■ How to complete this task: When the line containing "This screenshot has width=1567, height=801." appears in the entries below, begin printing there and stop after the line containing "Image resolution: width=1048"; print each of those lines exactly and no other line.

Stored data entries:
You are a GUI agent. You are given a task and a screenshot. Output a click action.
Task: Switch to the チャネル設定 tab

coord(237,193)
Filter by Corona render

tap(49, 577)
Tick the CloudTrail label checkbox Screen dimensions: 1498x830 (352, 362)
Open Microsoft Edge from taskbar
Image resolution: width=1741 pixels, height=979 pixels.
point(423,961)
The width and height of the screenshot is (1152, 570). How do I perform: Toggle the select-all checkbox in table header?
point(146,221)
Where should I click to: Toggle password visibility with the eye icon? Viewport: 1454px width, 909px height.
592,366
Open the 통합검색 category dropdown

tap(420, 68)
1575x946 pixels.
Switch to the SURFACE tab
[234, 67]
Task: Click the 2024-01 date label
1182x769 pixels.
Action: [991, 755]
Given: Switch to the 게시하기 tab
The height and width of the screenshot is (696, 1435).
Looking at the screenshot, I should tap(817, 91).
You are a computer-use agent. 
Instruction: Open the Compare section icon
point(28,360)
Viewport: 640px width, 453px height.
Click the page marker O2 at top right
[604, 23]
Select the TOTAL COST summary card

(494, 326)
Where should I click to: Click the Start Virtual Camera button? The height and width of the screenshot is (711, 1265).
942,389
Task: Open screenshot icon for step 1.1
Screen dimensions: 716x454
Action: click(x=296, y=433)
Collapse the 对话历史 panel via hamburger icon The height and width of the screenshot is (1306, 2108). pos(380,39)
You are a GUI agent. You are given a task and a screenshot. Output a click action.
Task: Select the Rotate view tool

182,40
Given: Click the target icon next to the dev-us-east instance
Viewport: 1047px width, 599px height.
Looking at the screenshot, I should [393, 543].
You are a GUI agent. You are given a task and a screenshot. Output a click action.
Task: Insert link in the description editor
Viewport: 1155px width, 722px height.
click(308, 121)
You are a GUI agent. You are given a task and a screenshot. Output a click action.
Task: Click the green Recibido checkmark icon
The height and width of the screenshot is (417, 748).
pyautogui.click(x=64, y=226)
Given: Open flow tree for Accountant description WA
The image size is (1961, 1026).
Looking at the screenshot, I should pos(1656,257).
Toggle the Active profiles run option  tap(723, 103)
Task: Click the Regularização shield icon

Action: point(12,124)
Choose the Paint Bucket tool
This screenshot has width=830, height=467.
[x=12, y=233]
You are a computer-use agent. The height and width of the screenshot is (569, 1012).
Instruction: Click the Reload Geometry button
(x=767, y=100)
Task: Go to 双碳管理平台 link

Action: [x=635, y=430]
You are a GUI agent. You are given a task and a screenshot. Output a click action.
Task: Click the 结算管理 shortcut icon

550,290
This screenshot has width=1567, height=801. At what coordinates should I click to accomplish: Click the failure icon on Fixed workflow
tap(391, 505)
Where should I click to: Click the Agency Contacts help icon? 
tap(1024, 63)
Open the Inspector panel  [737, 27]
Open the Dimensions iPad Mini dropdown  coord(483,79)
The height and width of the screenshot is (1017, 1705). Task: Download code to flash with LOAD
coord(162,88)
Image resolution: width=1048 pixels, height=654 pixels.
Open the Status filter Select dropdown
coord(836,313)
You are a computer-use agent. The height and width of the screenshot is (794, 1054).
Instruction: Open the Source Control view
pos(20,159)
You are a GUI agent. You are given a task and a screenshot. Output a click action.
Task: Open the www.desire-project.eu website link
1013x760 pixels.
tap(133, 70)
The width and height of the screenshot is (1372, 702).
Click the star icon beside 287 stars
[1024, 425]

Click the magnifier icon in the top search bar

■ Result of this exercise:
This screenshot has width=1567, height=801. At what coordinates should I click to accomplish: Click the failure icon on Fixed workflow
tap(391, 505)
Where should I click to: Click the Agency Contacts help icon? 
tap(1024, 63)
Open the Inspector panel  [737, 27]
Open the Dimensions iPad Mini dropdown  coord(483,79)
The height and width of the screenshot is (1017, 1705). Task: Download code to flash with LOAD
coord(162,88)
Image resolution: width=1048 pixels, height=654 pixels.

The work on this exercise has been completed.